We don't have REAL fire ants. There are ants here that people call that, but they aren't. I don't have any ant problems, but I sure do have ants.

What I did have (before top entrances) is skunk problems.


----------



## Ross (Apr 30, 2003)

I do have REAL fire ants all over the place. I gave up years ago trying to kill them on 11 acres. I have never lost a hive or a nuc to ants. They will get into a feeder if they can, so I just use inverted plastic cans. Any place there is syrup there are bees, and no ants. Problem solved. They will clean out a deadout. Not a problem as I seldom have wax moths when I have ants. I have carpenter ants too, but they aren't a problem unless I stack hives without leaving an airspace. A couple of shims fixes that. They won't eat or stay on treated landscape timbers, so no problem there.


----------



## deevee (Sep 23, 2006)

*hive stands*

So many choices! Thanks so much for the input. Since the bees arrive this week, I thinking about trying Ann's 4x4's through the cinder blocks. Someone locally told me he made a welded stand that allows him to coat the legs with Tanglefoot or some such substance and prevent ants etc. from entering. I haven't seen it as yet. db_land, thanks for alerting me to the tipping problem.


----------



## Michael Palmer (Dec 29, 2006)

Buy a 10' treated 2x4. Cut into 2-4' and 2-1'

Lay 4' pieces on edge, 1' apart. Nail the 1' pieces between the 4' about 1' from each end. Makes an excellent, long lasting hive stand. Has a straight drop to the ground, and low enough so you can tip the colony on its back when reversing.


----------



## Michael Palmer (Dec 29, 2006)

Oh yeah, I forgot to mention. It holds two colonies.


----------



## Albert (Nov 12, 2006)

Troy,

Fantastic idea! One of those "Now why didn't I think of that?"

I only have a small black ant that took over the fire ants about two or three years ago. Mostly a niusance, but they will get into a weak nuc and tear it apart, bees or no bees. And they are well nigh indestructable. They traipse through an established hive, but not in any great number, and they seem to be mostly cleaning up debris.

I keep my hives sixteen inches off the ground to make it easier to work them. I have a couple that are a full two feet off the ground and they are great, until the third box goes on top. 

For the nucs I plan to put together, I'm going to a welded table. Black iron pipe legs, and an angle iron table to hold the nucs. Legs can be treated to keep ants off, and the row of nucs can be secured as a unit for security.

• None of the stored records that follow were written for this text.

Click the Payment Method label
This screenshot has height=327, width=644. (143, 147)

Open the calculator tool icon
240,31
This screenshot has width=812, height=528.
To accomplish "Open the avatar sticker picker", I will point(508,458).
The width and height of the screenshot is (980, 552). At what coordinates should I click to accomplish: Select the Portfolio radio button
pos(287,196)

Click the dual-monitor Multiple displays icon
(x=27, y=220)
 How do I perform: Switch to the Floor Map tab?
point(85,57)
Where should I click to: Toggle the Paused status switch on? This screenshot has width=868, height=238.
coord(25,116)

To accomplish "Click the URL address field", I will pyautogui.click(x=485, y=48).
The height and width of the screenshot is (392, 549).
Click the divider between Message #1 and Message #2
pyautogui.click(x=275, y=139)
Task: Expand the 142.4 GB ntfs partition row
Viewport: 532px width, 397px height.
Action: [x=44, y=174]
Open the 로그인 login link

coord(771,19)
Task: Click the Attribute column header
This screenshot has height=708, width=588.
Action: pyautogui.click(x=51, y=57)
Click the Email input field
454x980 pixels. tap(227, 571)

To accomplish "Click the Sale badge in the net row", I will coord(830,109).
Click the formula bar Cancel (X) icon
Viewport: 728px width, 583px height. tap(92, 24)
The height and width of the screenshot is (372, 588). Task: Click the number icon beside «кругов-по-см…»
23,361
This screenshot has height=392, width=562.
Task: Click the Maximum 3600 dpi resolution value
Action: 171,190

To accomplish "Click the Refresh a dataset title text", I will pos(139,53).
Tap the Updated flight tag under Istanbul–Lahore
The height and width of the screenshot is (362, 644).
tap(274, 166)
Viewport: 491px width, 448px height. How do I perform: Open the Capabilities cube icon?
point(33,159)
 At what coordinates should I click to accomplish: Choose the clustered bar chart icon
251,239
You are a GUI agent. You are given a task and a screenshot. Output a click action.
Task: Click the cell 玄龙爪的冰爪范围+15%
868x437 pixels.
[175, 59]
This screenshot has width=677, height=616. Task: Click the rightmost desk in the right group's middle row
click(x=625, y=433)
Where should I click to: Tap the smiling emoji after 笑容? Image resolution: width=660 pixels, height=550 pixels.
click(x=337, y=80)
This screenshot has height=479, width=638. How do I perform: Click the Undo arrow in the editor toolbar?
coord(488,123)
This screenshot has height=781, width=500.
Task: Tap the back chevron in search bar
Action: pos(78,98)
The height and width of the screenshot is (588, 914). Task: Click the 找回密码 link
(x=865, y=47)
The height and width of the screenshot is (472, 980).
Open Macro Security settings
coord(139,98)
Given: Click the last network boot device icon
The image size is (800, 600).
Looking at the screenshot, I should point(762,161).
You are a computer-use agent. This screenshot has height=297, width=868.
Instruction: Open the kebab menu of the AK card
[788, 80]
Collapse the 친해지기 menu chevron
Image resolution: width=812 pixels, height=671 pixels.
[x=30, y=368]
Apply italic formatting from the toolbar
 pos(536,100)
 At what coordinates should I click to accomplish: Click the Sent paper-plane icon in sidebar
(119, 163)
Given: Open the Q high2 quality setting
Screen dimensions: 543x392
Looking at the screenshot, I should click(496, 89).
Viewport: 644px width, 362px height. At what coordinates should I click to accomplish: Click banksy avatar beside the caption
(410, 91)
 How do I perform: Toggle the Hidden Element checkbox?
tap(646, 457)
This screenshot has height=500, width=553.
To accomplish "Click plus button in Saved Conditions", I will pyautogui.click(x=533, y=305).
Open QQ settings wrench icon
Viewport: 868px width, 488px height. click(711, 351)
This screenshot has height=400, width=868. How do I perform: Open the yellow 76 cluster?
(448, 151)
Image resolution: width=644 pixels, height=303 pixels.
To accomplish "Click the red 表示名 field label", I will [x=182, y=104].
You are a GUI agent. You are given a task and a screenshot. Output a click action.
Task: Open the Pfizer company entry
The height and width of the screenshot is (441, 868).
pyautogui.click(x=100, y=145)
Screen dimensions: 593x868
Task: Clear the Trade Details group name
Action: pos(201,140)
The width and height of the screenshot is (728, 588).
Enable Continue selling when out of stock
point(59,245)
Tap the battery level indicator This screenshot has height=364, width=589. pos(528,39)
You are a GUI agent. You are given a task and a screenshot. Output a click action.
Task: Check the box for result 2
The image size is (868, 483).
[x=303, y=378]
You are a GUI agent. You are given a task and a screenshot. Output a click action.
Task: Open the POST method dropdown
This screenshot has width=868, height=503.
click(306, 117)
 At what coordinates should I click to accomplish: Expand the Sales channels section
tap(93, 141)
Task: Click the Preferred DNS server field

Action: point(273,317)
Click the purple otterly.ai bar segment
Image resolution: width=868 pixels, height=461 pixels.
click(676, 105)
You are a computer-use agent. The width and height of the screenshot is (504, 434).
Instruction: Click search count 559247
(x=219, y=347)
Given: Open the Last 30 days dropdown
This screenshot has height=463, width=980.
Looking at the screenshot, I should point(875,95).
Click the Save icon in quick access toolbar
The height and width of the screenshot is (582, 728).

BTW, Hurricane season is right around the corner. You prepared? I think I'll start a new post on it.

Regards,
Albert


----------



## Chrissy Shaw (Nov 21, 2006)

*I use wood...but*

There is an idea i have not yet tried. I have much wood in the form of posts, but the PVC pipe, filled with ready-mix, with attachments to hold two treated two-by-sixes, or some of that new poly decking timbers would outlast me. If you wanted to be fancy with ants, you could set these in plastic pails and form an oil canal around the top as deep as needed. If you used plastic sheet to line the canal, it would not drop into the concrete. If you keep it down to a couple of colonies to the stand, you could easily move these and level them just about anywhere with whatever you needed to use. Also, there are tints for concrete and you can paint the PVC pipes (6"). As for alighting boards, you can hinge panels on the face of the bottom board that angle where you want them and need not touch the ground. These would last for generations i think..?

Chrissy


----------



## thesurveyor (Aug 20, 2002)

Here is a couple of stands I have made. They are facing south-southeast. They are on the edge of a large creek bottom and have a clear path to the south.

Just thought they may be of some help.

http://www.motorheadshaven.com/Bees/P1010119.JPG

http://www.motorheadshaven.com/Bees/P1010120.JPG

http://www.motorheadshaven.com/Bees/P1010122.JPG

Another stand that is about 40 feet east of the previous stand. Ignore the 4x4 had it left over, will find a use for it I am sure.

http://www.motorheadshaven.com/Bees/P1010123.JPG

http://www.motorheadshaven.com/Bees/P1010124.JPG

Pics are kinda big, so may take a minute to get them viewed if you are on a slow internet connection.

Thanks
TheSurveyor


----------



## Dwight (May 18, 2005)

I build mine similar to the above description by Michael Palmer except I have a lot of scrap pieces of pressure treated lumber around and haven't had to buy any yet. This method is quick and easy and provides a good stable long lasting hive stand that is light wieght and easy to move around.


----------



## Madison68 (Jul 13, 2006)

Here are some pictures of the hive stands I built awhile back. They work well and with some marine grade grease on the legs I have no ant problem. Madison.....

http://i99.photobucket.com/albums/l306/madison68/boxsteelhivestand.jpg

http://i99.photobucket.com/albums/l306/madison68/Azekscreenedbottomboardwithslideout.jpg

http://i99.photobucket.com/albums/l306/madison68/hive3.jpg


----------